After I have the database `apachelogs` set up, I download and extract the CSV data from MaxMind (See here and use the link to 'Download the latest GeoLite City CSV Format'). Then I fire up the mysql client and create the tables to hold the GeoIP data:
USE apachelogs; -- your database name here.
DROP TABLE IF EXISTS `blocks`; CREATE TABLE `blocks` ( `startIPNum` int(10) unsigned NOT NULL, `endIPNum` int(10) unsigned NOT NULL, `locID` int(10) unsigned NOT NULL, PRIMARY KEY (`startIPNum`,`endIPNum`) ) ENGINE=MyISAM DEFAULT CHARSET=latin1 PACK_KEYS=1 DELAY_KEY_WRITE=1;
DROP TABLE IF EXISTS `location`; CREATE TABLE `location` ( `locID` int(10) unsigned NOT NULL, `country` char(2) default NULL, `region` char(2) default NULL, `city` varchar(45) default NULL, `postalCode` char(7) default NULL, `latitude` double default NULL, `longitude` double default NULL, `dmaCode` char(3) default NULL, `areaCode` char(3) default NULL, PRIMARY KEY (`locID`), KEY `Index_Country` (`country`) ) ENGINE=MyISAM DEFAULT CHARSET=latin1 ROW_FORMAT=FIXED;
Then load the data.
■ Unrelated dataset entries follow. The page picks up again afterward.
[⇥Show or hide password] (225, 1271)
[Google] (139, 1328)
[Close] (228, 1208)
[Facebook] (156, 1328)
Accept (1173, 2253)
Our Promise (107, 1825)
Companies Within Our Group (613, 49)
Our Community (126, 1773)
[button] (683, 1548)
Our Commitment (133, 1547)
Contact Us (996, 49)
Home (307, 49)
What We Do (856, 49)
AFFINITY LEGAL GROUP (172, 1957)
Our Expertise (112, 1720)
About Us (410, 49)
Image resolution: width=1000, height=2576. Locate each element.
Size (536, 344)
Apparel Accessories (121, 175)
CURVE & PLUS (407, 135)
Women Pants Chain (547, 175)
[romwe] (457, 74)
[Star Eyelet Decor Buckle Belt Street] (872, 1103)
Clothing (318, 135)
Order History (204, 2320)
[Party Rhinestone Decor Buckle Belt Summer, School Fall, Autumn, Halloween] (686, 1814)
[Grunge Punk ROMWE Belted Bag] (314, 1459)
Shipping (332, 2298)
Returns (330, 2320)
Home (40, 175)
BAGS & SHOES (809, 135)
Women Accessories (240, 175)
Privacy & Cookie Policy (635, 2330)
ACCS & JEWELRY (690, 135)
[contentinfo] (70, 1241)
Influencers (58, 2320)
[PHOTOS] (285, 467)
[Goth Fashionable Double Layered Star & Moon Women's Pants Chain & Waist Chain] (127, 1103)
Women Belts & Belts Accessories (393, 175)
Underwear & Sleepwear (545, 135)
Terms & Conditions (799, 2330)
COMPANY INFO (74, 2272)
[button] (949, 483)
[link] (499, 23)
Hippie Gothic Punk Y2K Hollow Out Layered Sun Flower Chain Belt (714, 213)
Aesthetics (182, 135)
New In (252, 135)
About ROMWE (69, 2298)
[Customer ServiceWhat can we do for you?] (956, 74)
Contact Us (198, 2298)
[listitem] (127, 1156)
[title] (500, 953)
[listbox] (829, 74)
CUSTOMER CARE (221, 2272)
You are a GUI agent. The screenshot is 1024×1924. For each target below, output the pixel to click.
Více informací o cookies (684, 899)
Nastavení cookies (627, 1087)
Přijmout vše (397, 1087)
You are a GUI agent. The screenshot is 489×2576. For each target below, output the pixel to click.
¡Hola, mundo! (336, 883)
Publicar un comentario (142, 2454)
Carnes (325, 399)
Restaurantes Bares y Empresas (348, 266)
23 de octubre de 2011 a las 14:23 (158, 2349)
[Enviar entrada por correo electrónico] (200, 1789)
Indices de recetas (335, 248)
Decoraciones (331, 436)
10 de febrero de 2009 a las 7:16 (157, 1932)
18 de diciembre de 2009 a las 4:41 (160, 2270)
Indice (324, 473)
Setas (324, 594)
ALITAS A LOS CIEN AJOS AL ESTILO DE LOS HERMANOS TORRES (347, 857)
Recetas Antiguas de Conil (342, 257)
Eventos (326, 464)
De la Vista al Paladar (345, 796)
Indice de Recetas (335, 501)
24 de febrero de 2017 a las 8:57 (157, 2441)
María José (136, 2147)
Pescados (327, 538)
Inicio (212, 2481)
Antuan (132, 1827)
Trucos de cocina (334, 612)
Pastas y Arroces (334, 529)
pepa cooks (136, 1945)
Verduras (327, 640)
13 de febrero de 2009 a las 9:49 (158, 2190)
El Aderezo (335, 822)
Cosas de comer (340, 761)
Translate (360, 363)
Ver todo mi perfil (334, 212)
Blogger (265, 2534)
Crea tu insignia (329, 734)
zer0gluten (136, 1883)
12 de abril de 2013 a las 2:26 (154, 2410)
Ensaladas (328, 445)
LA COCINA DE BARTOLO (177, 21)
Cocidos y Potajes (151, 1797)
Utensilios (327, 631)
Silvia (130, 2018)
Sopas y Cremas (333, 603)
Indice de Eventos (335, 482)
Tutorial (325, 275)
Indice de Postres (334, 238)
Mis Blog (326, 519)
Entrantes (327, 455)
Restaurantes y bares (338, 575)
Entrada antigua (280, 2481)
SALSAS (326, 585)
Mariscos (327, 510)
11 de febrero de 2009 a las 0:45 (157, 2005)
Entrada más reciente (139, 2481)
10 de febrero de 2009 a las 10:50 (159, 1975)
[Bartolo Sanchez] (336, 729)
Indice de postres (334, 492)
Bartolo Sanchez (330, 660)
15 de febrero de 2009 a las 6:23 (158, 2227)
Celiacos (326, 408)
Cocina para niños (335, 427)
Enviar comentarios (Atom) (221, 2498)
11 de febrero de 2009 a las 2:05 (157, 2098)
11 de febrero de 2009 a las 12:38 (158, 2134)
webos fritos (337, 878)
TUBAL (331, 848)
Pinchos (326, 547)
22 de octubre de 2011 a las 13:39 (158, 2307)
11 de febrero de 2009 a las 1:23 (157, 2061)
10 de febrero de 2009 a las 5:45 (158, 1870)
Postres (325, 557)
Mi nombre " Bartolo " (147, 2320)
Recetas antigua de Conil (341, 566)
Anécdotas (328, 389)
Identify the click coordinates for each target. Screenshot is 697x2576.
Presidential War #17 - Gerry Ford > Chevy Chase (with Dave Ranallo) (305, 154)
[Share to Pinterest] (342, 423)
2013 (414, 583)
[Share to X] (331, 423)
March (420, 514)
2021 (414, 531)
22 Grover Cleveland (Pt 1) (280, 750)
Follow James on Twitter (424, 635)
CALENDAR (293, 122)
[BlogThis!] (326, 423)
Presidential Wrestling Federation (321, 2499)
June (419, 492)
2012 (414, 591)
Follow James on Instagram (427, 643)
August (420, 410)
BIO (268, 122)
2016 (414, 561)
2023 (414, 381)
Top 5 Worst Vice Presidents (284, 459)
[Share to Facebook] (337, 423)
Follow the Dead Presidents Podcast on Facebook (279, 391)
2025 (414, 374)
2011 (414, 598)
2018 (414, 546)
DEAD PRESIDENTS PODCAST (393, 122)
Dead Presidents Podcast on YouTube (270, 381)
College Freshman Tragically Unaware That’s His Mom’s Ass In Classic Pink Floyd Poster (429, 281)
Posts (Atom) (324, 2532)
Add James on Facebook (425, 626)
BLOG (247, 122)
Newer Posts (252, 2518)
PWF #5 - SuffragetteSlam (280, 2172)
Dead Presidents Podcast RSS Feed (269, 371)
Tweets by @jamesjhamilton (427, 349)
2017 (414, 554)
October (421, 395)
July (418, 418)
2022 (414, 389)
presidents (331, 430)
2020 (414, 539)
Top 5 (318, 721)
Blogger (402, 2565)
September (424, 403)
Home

Ubuntu 8.10 adds a 'helpful' service called apparmor that prevents rouge software from accessing your machine. This means that MySQL can't see your home dir. The easiest fix for me was to just move the GeoLiteCity files to the folder where MySQL stored the database (mv Geo* /var/lib/mysql/apachelogs/).
use apachelogs; load data infile 'GeoLiteCity-Blocks.csv' into table `blocks` fields terminated by ',' optionally enclosed by '"' lines terminated by '\n' ignore 2 lines;
load data infile 'GeoLiteCity-Location.csv' into table `location` fields terminated by ',' optionally enclosed by '"' lines terminated by '\n' ignore 2 lines;
After reading the docs, you might think it's a good idea to use "where ip between startIPNum and endIPNum"- I did and it was pretty slow. Here's a function that is much faster. Once you have this function defined, IPTOLOCID(ip_address) will return the locID (location ID in the GeoLitCity-Location table) for a given ip_address given in string format:
DELIMITER $$ DROP FUNCTION IF EXISTS `IPTOLOCID` $$ CREATE FUNCTION `IPTOLOCID`( ip VARCHAR(15)) RETURNS int(10) unsigned BEGIN DECLARE ipn INTEGER UNSIGNED; DECLARE locID_var INTEGER; IF ip LIKE '192.168.%' OR ip LIKE '10.%' THEN RETURN 0; END IF; SET ipn = INET_ATON(ip); SELECT locID INTO locID_var FROM `blocks` INNER JOIN (SELECT MAX(startIPNum) AS start FROM `blocks` WHERE startIPNum <= ipn) AS s ON (startIPNum = s.start) WHERE endIPNum >= ipn; RETURN locID_var; END $$ DELIMITER ;
Here's an example of using the whole thing to see where in the world your web visitors are coming from in the last 30 days:
SELECT from_unixtime(a.time_stamp) AS `time` , a.remote_host, l.city, l.region, l.country , a.referer, a.request_uri FROM access_log AS a LEFT OUTER JOIN `location` AS l ON l.LocID = apachelogs.IPTOLOCID(a.remote_host) AND from_unixtime(a.time_stamp) > DATE_SUB(CURDATE(),INTERVAL 30 DAY) ORDER BY a.time_stamp DESC;
In production, I have a column for LocID in access_log that is set by an INSERT trigger. This makes for very fast reads.